A Tragedy of the Commons

Dear Editor:

The occupants of the McKee building are stuck like a needle on a scratched record. A renovation project set for January 2002 remains stalled as bids for various construction contracts remain “at-large.” Despite the lack of any contracts to begin demolition or renovation, we were told to be ready to relocate by December 15, 2001. Faculty, staff, and students packed offices, carted personal effects home, but retained offices in McKee because other construction bottlenecks on campus prohibited their shuffle into temporary space in Killian. After the New Year the move was changed to spring break, and then again this week to March 18, 2002. The result: McKee is a ghost town.
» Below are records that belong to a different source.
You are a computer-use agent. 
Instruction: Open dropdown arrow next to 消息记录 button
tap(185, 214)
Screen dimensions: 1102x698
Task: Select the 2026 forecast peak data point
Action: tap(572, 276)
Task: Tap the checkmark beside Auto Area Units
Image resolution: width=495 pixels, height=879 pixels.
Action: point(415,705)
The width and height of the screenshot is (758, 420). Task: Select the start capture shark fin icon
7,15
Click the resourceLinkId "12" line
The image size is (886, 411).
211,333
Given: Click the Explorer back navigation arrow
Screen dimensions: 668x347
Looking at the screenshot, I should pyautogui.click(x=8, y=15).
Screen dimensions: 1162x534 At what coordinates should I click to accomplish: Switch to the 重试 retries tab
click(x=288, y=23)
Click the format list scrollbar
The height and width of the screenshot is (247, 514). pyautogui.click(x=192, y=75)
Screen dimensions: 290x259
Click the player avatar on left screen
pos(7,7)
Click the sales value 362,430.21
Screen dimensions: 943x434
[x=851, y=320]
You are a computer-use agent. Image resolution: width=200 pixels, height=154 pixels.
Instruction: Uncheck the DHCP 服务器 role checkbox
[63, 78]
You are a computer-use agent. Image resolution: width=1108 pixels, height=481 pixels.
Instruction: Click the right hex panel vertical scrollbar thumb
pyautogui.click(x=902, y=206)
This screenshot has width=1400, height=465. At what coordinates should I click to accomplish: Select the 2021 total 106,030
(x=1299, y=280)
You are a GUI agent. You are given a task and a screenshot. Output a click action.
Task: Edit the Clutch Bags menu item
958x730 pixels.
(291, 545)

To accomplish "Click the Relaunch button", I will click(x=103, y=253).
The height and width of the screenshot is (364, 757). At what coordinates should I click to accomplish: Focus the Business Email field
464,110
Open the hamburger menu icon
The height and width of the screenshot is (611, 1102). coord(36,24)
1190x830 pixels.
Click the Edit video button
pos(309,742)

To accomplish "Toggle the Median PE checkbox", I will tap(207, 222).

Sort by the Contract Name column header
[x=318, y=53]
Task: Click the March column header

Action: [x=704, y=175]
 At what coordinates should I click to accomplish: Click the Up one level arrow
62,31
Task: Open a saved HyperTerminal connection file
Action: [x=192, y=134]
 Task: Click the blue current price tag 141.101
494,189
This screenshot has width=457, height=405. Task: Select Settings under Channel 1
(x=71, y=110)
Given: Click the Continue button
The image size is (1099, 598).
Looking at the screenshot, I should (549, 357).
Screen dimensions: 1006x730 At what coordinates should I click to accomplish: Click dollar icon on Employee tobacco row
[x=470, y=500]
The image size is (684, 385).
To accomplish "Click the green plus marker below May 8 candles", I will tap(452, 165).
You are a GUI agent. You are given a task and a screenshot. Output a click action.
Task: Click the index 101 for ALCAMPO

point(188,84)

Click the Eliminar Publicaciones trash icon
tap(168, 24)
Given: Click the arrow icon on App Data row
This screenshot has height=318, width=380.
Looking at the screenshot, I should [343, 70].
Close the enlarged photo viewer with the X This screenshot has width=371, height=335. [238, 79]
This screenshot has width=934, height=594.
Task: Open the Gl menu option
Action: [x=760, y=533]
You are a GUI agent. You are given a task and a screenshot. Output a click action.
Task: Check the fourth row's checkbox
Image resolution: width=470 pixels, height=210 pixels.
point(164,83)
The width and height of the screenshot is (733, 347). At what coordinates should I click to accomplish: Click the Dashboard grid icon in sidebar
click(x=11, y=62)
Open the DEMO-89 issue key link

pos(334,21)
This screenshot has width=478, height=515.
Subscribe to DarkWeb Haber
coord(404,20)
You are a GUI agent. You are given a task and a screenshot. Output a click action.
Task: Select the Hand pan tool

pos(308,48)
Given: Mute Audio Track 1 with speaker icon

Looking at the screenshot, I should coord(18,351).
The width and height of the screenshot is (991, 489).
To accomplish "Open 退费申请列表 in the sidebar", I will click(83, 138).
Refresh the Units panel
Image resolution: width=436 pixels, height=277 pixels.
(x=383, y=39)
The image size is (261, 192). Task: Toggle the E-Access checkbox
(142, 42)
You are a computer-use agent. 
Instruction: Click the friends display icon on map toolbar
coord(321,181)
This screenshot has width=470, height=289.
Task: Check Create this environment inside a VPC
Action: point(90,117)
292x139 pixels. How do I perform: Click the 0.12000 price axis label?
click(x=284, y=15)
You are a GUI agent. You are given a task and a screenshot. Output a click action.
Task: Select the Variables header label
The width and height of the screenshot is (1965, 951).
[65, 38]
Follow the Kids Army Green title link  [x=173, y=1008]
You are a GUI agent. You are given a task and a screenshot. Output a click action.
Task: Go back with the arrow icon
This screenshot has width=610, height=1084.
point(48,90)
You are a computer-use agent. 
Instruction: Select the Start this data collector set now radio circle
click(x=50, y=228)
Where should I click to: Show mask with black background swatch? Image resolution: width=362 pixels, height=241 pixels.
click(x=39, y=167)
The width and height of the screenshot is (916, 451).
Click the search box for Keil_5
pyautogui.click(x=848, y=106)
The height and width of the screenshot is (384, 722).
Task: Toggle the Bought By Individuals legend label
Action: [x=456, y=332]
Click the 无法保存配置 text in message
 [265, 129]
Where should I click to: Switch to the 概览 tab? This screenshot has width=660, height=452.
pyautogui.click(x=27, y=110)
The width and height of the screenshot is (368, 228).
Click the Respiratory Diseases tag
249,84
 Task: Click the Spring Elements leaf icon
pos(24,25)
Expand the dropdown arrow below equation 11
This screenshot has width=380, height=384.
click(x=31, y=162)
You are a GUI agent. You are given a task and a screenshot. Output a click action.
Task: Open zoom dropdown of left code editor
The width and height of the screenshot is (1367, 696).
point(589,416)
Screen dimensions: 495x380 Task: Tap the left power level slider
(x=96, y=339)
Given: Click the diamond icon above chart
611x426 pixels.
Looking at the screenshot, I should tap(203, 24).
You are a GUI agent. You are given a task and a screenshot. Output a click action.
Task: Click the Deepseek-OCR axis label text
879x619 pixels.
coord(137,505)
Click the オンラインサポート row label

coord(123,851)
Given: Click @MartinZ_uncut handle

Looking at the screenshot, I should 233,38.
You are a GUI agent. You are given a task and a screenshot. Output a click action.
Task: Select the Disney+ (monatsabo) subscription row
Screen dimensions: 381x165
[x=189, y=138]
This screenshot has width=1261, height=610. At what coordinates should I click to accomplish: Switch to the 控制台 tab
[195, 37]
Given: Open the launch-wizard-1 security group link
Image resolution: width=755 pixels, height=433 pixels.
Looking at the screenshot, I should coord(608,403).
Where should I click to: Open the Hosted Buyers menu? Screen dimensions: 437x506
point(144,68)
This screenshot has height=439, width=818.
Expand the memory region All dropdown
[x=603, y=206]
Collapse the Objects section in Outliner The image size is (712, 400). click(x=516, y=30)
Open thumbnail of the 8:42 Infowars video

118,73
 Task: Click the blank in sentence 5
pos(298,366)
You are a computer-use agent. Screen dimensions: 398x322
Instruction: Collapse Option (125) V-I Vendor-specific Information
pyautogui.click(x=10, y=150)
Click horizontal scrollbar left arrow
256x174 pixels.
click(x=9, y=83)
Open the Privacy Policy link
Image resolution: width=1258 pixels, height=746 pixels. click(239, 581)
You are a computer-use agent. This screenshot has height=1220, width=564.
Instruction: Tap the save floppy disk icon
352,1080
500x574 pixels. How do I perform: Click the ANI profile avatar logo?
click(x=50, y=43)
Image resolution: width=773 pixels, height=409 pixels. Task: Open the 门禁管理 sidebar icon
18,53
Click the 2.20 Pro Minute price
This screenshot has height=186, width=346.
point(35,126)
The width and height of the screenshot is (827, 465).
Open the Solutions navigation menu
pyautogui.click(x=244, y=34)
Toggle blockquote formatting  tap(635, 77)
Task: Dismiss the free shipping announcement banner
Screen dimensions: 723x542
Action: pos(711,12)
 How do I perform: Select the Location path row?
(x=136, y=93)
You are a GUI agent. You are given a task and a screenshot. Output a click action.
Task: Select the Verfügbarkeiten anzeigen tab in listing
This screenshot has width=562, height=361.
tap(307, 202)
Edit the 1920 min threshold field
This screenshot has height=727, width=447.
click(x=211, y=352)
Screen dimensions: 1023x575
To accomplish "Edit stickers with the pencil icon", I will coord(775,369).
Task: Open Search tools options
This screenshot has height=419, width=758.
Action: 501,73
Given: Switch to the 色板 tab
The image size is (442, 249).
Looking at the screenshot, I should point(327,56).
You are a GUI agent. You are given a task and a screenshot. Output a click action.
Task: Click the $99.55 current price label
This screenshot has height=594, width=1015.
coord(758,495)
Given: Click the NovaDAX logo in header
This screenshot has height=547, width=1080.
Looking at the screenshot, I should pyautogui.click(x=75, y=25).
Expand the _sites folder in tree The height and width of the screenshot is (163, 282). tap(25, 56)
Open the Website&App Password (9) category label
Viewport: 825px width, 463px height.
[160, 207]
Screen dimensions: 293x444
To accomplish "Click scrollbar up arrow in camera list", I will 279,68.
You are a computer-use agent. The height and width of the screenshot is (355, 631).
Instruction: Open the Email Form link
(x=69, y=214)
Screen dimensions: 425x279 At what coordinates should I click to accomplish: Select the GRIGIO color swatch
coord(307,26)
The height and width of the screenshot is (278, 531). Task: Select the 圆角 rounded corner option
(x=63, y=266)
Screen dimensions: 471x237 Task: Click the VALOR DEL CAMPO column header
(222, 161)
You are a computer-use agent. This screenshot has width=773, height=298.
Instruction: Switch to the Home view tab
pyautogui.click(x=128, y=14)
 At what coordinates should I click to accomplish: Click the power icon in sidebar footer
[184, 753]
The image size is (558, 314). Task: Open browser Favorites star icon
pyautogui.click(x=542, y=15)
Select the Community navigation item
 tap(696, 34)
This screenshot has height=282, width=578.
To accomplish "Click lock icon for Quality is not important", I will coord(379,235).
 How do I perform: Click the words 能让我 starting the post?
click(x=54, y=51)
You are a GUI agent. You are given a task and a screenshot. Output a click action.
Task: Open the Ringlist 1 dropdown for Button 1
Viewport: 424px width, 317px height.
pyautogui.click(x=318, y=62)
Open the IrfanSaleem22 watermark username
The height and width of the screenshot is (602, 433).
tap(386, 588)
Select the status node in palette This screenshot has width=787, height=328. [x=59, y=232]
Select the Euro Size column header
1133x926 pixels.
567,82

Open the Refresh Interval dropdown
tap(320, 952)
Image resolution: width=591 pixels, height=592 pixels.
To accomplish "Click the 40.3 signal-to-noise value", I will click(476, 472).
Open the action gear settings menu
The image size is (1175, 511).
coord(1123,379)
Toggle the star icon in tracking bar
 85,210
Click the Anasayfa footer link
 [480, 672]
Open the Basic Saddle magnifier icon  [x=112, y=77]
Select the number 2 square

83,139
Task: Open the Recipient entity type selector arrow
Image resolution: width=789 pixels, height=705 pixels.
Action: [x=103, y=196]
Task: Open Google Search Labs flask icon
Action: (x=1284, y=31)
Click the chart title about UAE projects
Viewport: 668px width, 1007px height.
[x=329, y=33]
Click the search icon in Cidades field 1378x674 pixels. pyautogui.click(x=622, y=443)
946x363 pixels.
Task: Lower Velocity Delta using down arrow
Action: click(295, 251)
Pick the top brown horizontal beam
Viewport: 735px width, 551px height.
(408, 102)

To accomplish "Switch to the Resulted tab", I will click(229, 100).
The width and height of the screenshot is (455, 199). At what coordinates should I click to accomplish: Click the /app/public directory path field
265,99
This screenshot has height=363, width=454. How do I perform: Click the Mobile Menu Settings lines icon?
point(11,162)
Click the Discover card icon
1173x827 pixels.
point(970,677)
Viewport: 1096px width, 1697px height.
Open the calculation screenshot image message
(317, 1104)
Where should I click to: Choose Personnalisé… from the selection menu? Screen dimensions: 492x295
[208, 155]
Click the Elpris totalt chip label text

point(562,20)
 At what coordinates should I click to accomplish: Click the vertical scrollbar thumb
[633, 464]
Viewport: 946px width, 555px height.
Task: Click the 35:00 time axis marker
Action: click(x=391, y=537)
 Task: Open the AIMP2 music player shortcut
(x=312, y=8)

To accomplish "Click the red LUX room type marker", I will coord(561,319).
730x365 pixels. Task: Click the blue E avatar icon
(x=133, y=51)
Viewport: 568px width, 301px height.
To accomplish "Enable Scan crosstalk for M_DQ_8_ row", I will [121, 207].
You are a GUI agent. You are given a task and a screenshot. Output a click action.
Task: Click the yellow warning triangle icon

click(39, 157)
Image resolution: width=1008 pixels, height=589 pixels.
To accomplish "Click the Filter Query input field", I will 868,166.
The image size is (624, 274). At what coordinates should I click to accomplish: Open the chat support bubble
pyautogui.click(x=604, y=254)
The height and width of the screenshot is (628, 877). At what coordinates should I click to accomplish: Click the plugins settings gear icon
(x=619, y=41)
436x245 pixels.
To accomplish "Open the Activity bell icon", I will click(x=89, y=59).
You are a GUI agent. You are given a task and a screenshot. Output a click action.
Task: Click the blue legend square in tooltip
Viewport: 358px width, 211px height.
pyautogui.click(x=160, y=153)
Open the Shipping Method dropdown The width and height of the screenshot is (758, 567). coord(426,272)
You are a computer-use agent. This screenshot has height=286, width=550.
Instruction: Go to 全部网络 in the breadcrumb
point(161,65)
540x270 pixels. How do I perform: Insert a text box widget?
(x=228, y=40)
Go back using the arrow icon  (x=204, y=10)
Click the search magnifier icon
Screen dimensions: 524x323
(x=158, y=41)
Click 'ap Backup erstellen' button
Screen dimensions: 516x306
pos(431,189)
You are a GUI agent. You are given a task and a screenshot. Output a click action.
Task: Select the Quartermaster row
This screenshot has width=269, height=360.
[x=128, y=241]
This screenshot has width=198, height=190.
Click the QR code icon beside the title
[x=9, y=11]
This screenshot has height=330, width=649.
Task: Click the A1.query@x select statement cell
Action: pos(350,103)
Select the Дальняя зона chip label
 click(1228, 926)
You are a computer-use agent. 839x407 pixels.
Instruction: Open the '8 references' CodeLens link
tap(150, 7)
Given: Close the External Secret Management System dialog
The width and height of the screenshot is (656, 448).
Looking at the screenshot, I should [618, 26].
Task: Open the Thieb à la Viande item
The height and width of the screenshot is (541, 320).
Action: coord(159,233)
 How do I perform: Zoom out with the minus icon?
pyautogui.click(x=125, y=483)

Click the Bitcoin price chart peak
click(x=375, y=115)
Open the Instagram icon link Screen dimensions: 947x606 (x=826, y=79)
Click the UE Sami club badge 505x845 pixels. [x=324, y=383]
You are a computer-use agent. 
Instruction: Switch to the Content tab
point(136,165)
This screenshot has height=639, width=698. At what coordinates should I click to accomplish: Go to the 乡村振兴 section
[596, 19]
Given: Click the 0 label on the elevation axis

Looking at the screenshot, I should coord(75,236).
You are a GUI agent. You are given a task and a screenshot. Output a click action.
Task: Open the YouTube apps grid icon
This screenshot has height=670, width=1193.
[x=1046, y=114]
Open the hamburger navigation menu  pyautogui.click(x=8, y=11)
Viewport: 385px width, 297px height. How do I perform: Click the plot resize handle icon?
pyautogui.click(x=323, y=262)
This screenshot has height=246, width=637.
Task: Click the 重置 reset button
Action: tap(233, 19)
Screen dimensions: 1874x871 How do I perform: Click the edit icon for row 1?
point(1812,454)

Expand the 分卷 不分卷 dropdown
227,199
The building stands with empty halls, classrooms without desks, doors with changed locks, and a vacant second floor ‘lounge.’

Let us not simplify terminology; students knew this lounge as the Commons Room. Undergraduates, graduates, staff and faculty from various departments conversed over brown-bagged lunches, and refreshments often made available by the student-run History Club. But the Commons represented more than a place to eat. Community members in all stages of their academic careers congregated prior to, for and after classes in the Commons to share ideas and educate one another. As I recall, over the last semester WCU sponsored gatherings to discuss our community and retention. Did it dawn on the participants attempting to define community that it was being dismantled as they spoke? Will the University’s master plan eventually find the micro-community that houses Bob’s, the Mad Batter, and “The Mayor’s” barbershop insignificant?

The process currently affecting the occupants of the McKee building is outrageous. Professors are stuck in limbo, with their materials scattered across the Cullowhee community for at least the next year. Professors worry that as the advisory period approaches, the relocation will complicate their ability to serve their advisees.

Students have lost a valuable aspect of their education, and there remains no guarantee of a Commons Room in the “New McKee.” No longer do students come into contact with each other or their professors as they did before the “partial move.” Instead they feel restrained by the planned deconstruction of a community.

I must praise the efforts of my fellow students for their activism. In the past two months they collected signatures and secured WCU Senate Resolution 2135 in support of a Commons Room in the renovated building. In the next week the petition to save the Commons, signed by 120 students and faculty, will be presented to the University Administration. These acts confirm that I was not alone in my opinion of the Commons.

I wish I could say the disorder will not touch another department or building, but it will. We cannot escape growing pains. I hope that the controlling entities consider a different cost benefit analysis in the future and include intangibles like the Commons. Such an effort would lessen future disruptions to communities like the one I enjoyed and now miss.